- [Task instructions]
Retype, word for word, the passage of the SOFR text that opens with the words containing "What is SOFR" and closes with "across the country.".

## Begin Document section

What is SOFR (Secured Overnight Financing Rate)?
SOFR (Secured Overnight Financing Rate) is a benchmark interest rate published daily by the Federal Reserve Bank of New York that reflects the cost of borrowing cash overnight using U.S. Treasury securities as collateral. It replaced the London Interbank Offered Rate (LIBOR) as the dominant reference rate for U.S. commercial loans following LIBOR’s full phase-out in June 2023, and it now underpins trillions of dollars in business lending contracts across the country.
How SOFR Works in Business Lending
SOFR is calculated daily by the Federal Reserve Bank of New York using actual transaction data from the U.S. Treasury repurchase agreement (repo) market — one of the deepest and most liquid markets in the world. Because it is grounded in real, collateralized transactions rather than bank estimates, it is considered far more reliable and manipulation-resistant than LIBOR ever was. When a lender prices a variable-rate business loan using SOFR, they typically add a credit spread on top of the benchmark rate. For example, a loan might be priced at “SOFR plus 2.50%,” meaning if the 30-day average SOFR stands at 5.30%, your effective rate would be 7.80%. Lenders commonly use Term SOFR — a forward-looking version published in 1-month, 3-month, 6-month, and 12-month tenors — to make payment schedules more predictable for borrowers. Per the Federal Reserve’s 2023 Small Business Credit Survey, variable-rate loans now dominate a significant share of small business credit, making SOFR literacy an important financial skill for any business owner carrying debt.

## End Document section
## Begin Stored rows

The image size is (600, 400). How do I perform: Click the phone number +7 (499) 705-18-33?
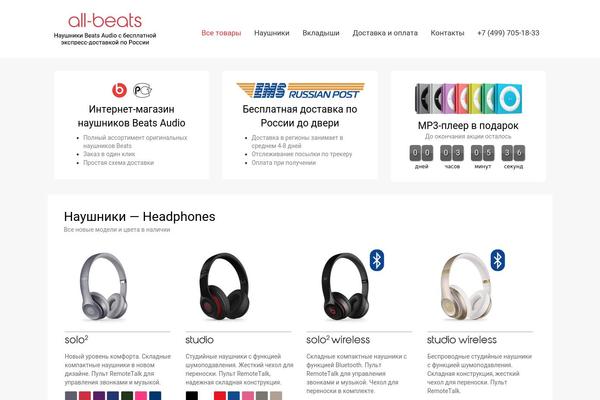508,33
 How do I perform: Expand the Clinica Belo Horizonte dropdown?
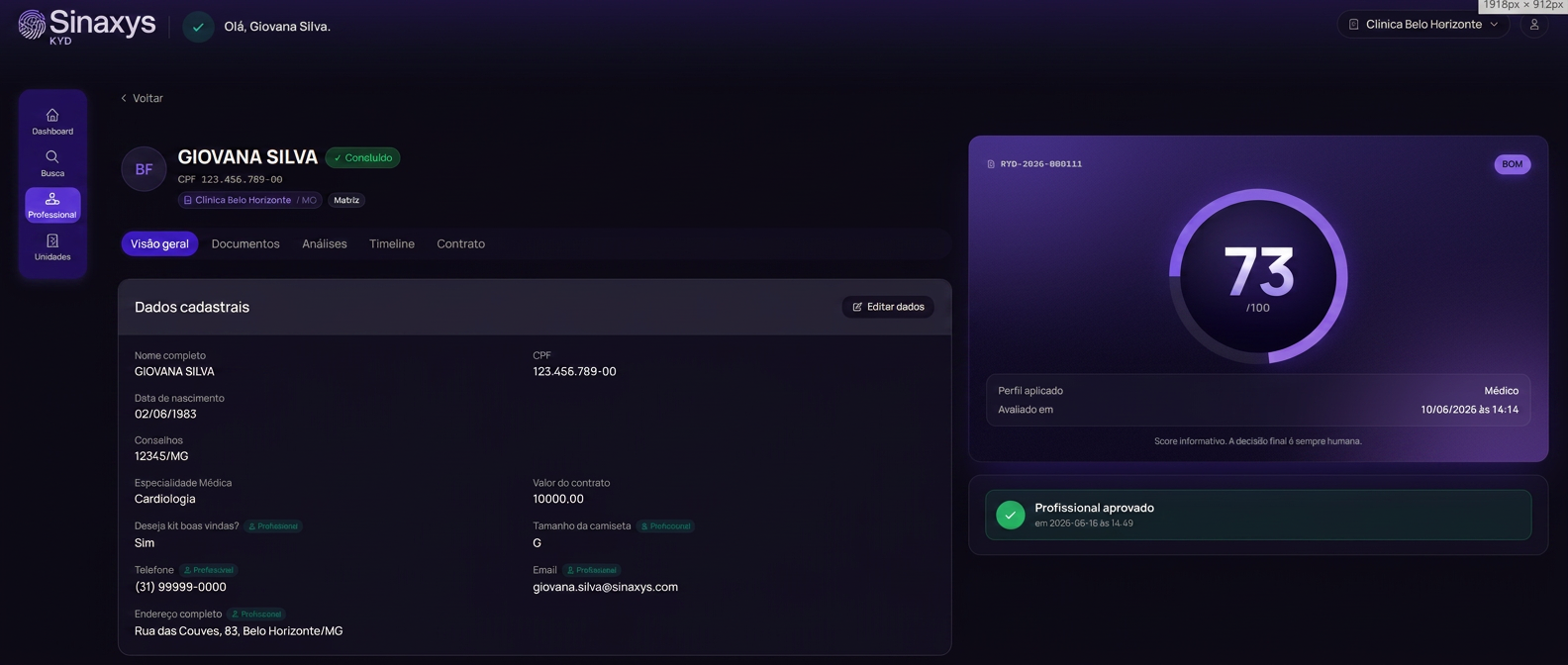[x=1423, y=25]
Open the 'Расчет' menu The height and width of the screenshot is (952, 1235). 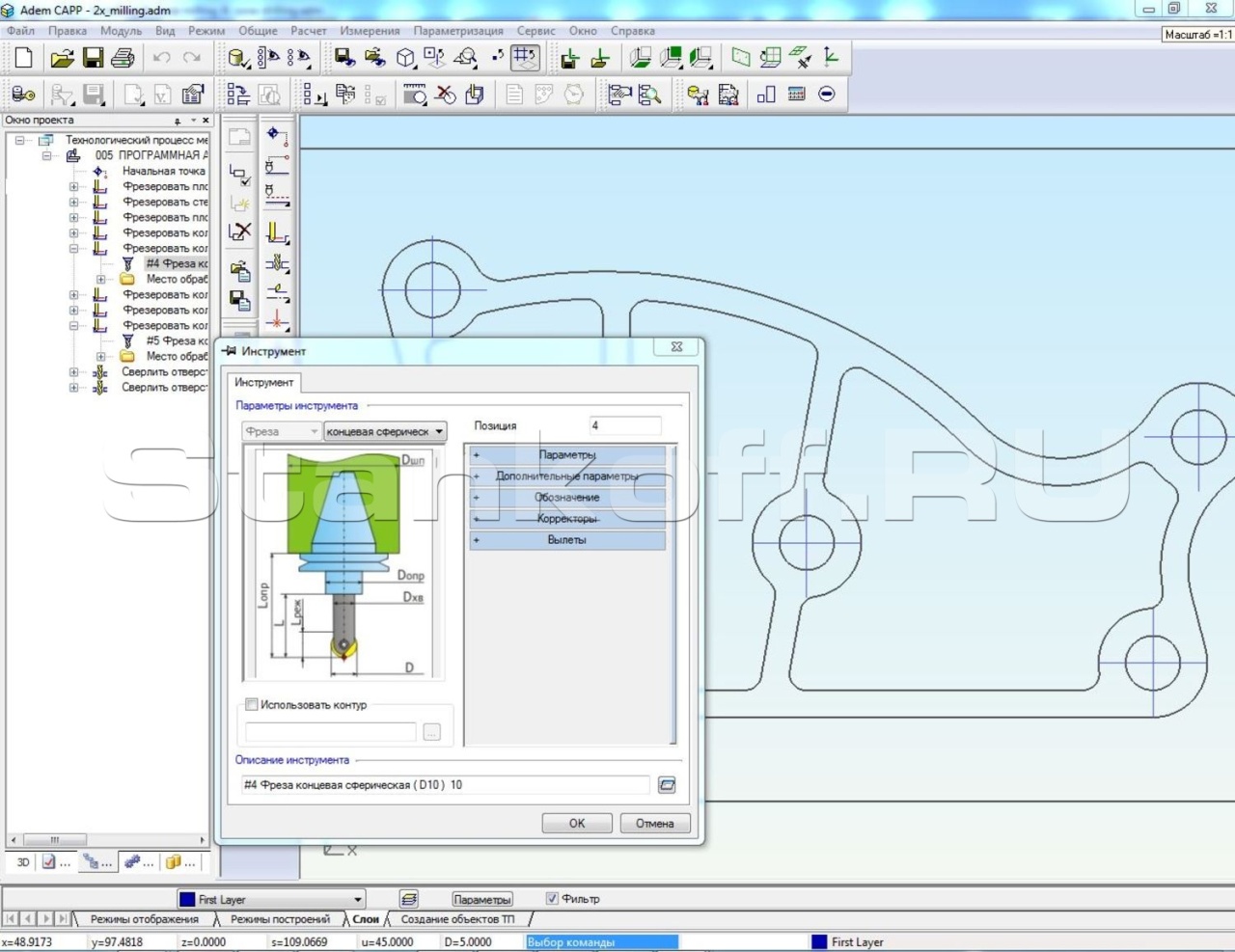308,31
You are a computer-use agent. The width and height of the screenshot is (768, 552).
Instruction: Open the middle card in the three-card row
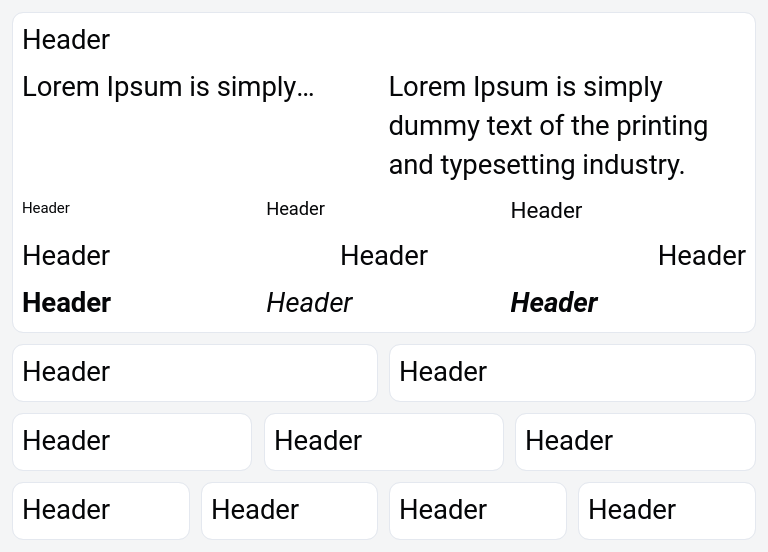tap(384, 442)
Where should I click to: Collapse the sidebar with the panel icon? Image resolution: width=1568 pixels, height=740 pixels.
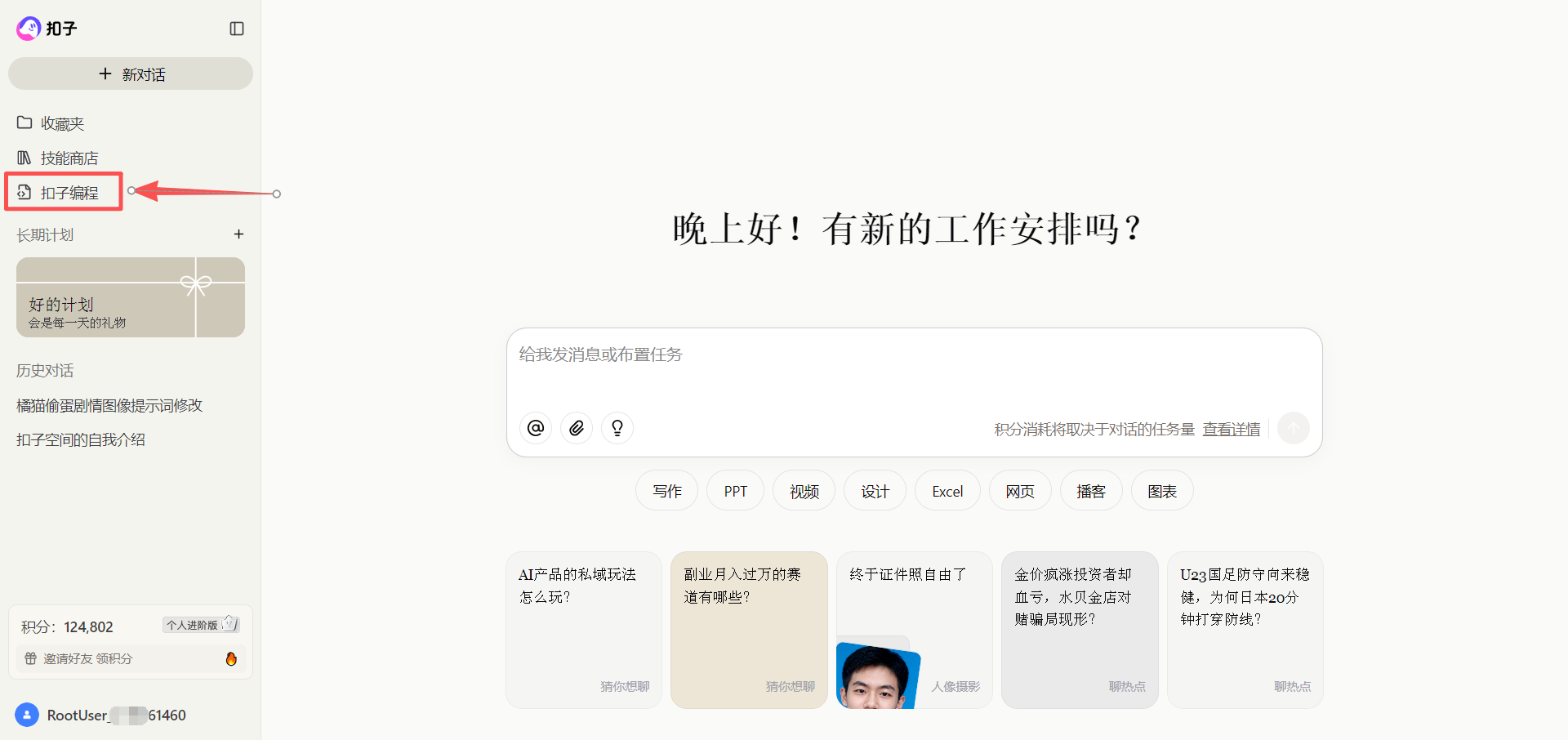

## End Stored rows

- [Task output]
What is SOFR (Secured Overnight Financing Rate)?
SOFR (Secured Overnight Financing Rate) is a benchmark interest rate published daily by the Federal Reserve Bank of New York that reflects the cost of borrowing cash overnight using U.S. Treasury securities as collateral. It replaced the London Interbank Offered Rate (LIBOR) as the dominant reference rate for U.S. commercial loans following LIBOR’s full phase-out in June 2023, and it now underpins trillions of dollars in business lending contracts across the country.